■ 課題の指示 ■
「Given: Open the Settings gear icon」を含む行から始まり「Looking at the」を含む行で終わる範囲の項目を、空行を除いて番号付きリストにしてください。両端の行も含め、範囲外の行は入れない。

■ 元データ ■
+===+
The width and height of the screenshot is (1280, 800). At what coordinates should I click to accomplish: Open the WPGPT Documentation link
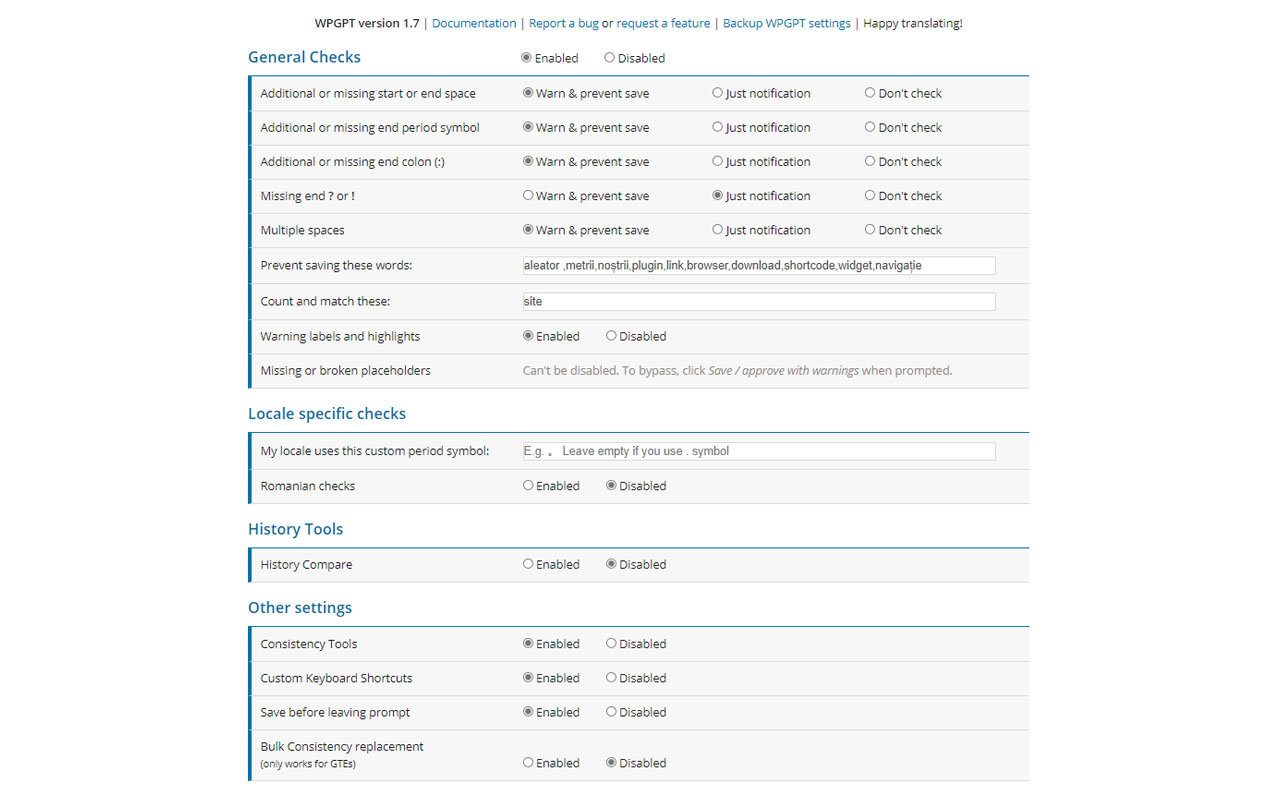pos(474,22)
+===+
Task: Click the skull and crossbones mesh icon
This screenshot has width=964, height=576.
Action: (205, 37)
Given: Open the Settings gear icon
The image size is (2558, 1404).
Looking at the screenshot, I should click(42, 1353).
+===+
■ この問題の解答 ■
1. Given: Open the Settings gear icon
2. The image size is (2558, 1404).
3. Looking at the screenshot, I should click(42, 1353).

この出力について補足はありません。